-- TASK REQUIREMENTS --
The response should be a faithful copy of every record, with nothing left out.

(Stored data)
◆ ◆ ◆ ◆

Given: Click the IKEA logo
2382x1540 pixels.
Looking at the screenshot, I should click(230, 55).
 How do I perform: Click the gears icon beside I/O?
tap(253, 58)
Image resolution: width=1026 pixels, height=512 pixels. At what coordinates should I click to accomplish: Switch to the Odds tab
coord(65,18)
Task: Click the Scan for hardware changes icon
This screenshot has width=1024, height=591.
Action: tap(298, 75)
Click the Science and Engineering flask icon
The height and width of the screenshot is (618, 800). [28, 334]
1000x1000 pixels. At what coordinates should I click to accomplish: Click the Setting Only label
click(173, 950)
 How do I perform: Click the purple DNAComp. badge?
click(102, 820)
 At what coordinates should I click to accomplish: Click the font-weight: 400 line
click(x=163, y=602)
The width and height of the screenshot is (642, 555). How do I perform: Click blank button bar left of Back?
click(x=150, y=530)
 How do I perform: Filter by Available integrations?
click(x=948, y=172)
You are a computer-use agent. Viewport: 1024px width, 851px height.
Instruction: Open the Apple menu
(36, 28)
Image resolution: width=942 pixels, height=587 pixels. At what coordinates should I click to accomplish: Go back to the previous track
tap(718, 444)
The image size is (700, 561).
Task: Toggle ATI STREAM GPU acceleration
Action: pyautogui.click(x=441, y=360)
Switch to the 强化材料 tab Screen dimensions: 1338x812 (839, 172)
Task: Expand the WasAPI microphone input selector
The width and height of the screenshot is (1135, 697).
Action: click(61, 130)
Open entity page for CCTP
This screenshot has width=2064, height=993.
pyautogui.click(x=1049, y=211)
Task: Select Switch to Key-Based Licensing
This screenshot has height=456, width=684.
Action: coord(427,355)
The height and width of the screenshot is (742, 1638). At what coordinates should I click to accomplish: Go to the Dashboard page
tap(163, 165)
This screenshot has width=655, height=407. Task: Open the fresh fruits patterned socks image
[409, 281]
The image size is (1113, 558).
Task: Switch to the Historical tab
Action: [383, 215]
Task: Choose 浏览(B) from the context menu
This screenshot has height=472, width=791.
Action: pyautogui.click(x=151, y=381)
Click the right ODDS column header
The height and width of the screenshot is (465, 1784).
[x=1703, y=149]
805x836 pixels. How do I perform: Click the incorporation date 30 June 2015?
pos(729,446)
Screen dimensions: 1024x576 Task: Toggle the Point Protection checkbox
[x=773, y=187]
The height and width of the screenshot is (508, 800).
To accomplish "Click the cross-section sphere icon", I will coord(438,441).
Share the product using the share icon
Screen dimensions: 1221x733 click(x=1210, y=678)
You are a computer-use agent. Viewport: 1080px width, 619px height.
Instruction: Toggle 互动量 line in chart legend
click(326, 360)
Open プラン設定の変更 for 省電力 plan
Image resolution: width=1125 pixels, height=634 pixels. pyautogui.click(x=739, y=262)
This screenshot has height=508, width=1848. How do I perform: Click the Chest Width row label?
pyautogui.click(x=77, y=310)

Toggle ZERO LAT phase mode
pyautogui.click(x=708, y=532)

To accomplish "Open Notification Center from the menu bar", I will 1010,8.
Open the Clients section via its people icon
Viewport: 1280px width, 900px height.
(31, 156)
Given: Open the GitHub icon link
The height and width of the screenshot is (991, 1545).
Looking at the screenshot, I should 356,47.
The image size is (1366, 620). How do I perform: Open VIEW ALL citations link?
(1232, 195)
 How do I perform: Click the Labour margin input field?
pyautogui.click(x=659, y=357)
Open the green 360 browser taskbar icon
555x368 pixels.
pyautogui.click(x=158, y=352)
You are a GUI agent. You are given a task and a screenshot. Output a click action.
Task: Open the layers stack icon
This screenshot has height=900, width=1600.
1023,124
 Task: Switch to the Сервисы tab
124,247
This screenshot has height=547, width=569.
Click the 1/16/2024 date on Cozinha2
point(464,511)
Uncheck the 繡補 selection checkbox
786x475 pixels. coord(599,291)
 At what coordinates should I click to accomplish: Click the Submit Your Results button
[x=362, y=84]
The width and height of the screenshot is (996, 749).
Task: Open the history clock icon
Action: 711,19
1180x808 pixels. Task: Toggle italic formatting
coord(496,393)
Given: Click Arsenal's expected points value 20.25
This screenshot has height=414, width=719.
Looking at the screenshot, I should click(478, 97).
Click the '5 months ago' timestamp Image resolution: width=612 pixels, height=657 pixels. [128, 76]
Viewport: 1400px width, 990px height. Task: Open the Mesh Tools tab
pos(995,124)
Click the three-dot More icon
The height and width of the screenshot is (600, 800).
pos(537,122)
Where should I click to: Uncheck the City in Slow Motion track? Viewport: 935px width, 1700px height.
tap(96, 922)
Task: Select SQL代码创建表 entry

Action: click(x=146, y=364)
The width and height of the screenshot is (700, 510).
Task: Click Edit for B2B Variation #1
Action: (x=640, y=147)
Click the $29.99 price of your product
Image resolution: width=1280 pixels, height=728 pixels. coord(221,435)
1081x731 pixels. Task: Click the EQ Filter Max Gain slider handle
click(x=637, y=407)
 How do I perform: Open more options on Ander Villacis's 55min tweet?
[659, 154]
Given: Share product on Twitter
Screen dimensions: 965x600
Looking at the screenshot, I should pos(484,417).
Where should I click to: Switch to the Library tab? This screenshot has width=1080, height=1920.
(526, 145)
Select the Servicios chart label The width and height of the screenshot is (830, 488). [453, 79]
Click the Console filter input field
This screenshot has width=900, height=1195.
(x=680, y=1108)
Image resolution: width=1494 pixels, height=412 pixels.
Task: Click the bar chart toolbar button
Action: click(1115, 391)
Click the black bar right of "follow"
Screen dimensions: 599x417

◆ ◆ ◆ ◆

-- RESPONSE TO THIS TASK --
Given: Click the IKEA logo
2382x1540 pixels.
Looking at the screenshot, I should click(230, 55).
 How do I perform: Click the gears icon beside I/O?
tap(253, 58)
Image resolution: width=1026 pixels, height=512 pixels. At what coordinates should I click to accomplish: Switch to the Odds tab
coord(65,18)
Task: Click the Scan for hardware changes icon
This screenshot has width=1024, height=591.
Action: tap(298, 75)
Click the Science and Engineering flask icon
The height and width of the screenshot is (618, 800). [28, 334]
1000x1000 pixels. At what coordinates should I click to accomplish: Click the Setting Only label
click(173, 950)
 How do I perform: Click the purple DNAComp. badge?
click(102, 820)
 At what coordinates should I click to accomplish: Click the font-weight: 400 line
click(x=163, y=602)
The width and height of the screenshot is (642, 555). How do I perform: Click blank button bar left of Back?
click(x=150, y=530)
 How do I perform: Filter by Available integrations?
click(x=948, y=172)
You are a computer-use agent. Viewport: 1024px width, 851px height.
Instruction: Open the Apple menu
(36, 28)
Image resolution: width=942 pixels, height=587 pixels. At what coordinates should I click to accomplish: Go back to the previous track
tap(718, 444)
The image size is (700, 561).
Task: Toggle ATI STREAM GPU acceleration
Action: pyautogui.click(x=441, y=360)
Switch to the 强化材料 tab Screen dimensions: 1338x812 (839, 172)
Task: Expand the WasAPI microphone input selector
The width and height of the screenshot is (1135, 697).
Action: click(61, 130)
Open entity page for CCTP
This screenshot has width=2064, height=993.
pyautogui.click(x=1049, y=211)
Task: Select Switch to Key-Based Licensing
This screenshot has height=456, width=684.
Action: coord(427,355)
The height and width of the screenshot is (742, 1638). At what coordinates should I click to accomplish: Go to the Dashboard page
tap(163, 165)
This screenshot has width=655, height=407. Task: Open the fresh fruits patterned socks image
[409, 281]
The image size is (1113, 558).
Task: Switch to the Historical tab
Action: [383, 215]
Task: Choose 浏览(B) from the context menu
This screenshot has height=472, width=791.
Action: pyautogui.click(x=151, y=381)
Click the right ODDS column header
The height and width of the screenshot is (465, 1784).
[x=1703, y=149]
805x836 pixels. How do I perform: Click the incorporation date 30 June 2015?
pos(729,446)
Screen dimensions: 1024x576 Task: Toggle the Point Protection checkbox
[x=773, y=187]
The height and width of the screenshot is (508, 800).
To accomplish "Click the cross-section sphere icon", I will coord(438,441).
Share the product using the share icon
Screen dimensions: 1221x733 click(x=1210, y=678)
You are a computer-use agent. Viewport: 1080px width, 619px height.
Instruction: Toggle 互动量 line in chart legend
click(326, 360)
Open プラン設定の変更 for 省電力 plan
Image resolution: width=1125 pixels, height=634 pixels. pyautogui.click(x=739, y=262)
This screenshot has height=508, width=1848. How do I perform: Click the Chest Width row label?
pyautogui.click(x=77, y=310)

Toggle ZERO LAT phase mode
pyautogui.click(x=708, y=532)

To accomplish "Open Notification Center from the menu bar", I will 1010,8.
Open the Clients section via its people icon
Viewport: 1280px width, 900px height.
(31, 156)
Given: Open the GitHub icon link
The height and width of the screenshot is (991, 1545).
Looking at the screenshot, I should 356,47.
The image size is (1366, 620). How do I perform: Open VIEW ALL citations link?
(1232, 195)
 How do I perform: Click the Labour margin input field?
pyautogui.click(x=659, y=357)
Open the green 360 browser taskbar icon
555x368 pixels.
pyautogui.click(x=158, y=352)
You are a GUI agent. You are given a task and a screenshot. Output a click action.
Task: Open the layers stack icon
This screenshot has height=900, width=1600.
1023,124
 Task: Switch to the Сервисы tab
124,247
This screenshot has height=547, width=569.
Click the 1/16/2024 date on Cozinha2
point(464,511)
Uncheck the 繡補 selection checkbox
786x475 pixels. coord(599,291)
 At what coordinates should I click to accomplish: Click the Submit Your Results button
[x=362, y=84]
The width and height of the screenshot is (996, 749).
Task: Open the history clock icon
Action: 711,19
1180x808 pixels. Task: Toggle italic formatting
coord(496,393)
Given: Click Arsenal's expected points value 20.25
This screenshot has height=414, width=719.
Looking at the screenshot, I should click(478, 97).
Click the '5 months ago' timestamp Image resolution: width=612 pixels, height=657 pixels. [128, 76]
Viewport: 1400px width, 990px height. Task: Open the Mesh Tools tab
pos(995,124)
Click the three-dot More icon
The height and width of the screenshot is (600, 800).
pos(537,122)
Where should I click to: Uncheck the City in Slow Motion track? Viewport: 935px width, 1700px height.
tap(96, 922)
Task: Select SQL代码创建表 entry

Action: click(x=146, y=364)
The width and height of the screenshot is (700, 510).
Task: Click Edit for B2B Variation #1
Action: (x=640, y=147)
Click the $29.99 price of your product
Image resolution: width=1280 pixels, height=728 pixels. coord(221,435)
1081x731 pixels. Task: Click the EQ Filter Max Gain slider handle
click(x=637, y=407)
 How do I perform: Open more options on Ander Villacis's 55min tweet?
[659, 154]
Given: Share product on Twitter
Screen dimensions: 965x600
Looking at the screenshot, I should pos(484,417).
Where should I click to: Switch to the Library tab? This screenshot has width=1080, height=1920.
(526, 145)
Select the Servicios chart label The width and height of the screenshot is (830, 488). [453, 79]
Click the Console filter input field
This screenshot has width=900, height=1195.
(x=680, y=1108)
Image resolution: width=1494 pixels, height=412 pixels.
Task: Click the bar chart toolbar button
Action: click(1115, 391)
Click the black bar right of "follow"
Screen dimensions: 599x417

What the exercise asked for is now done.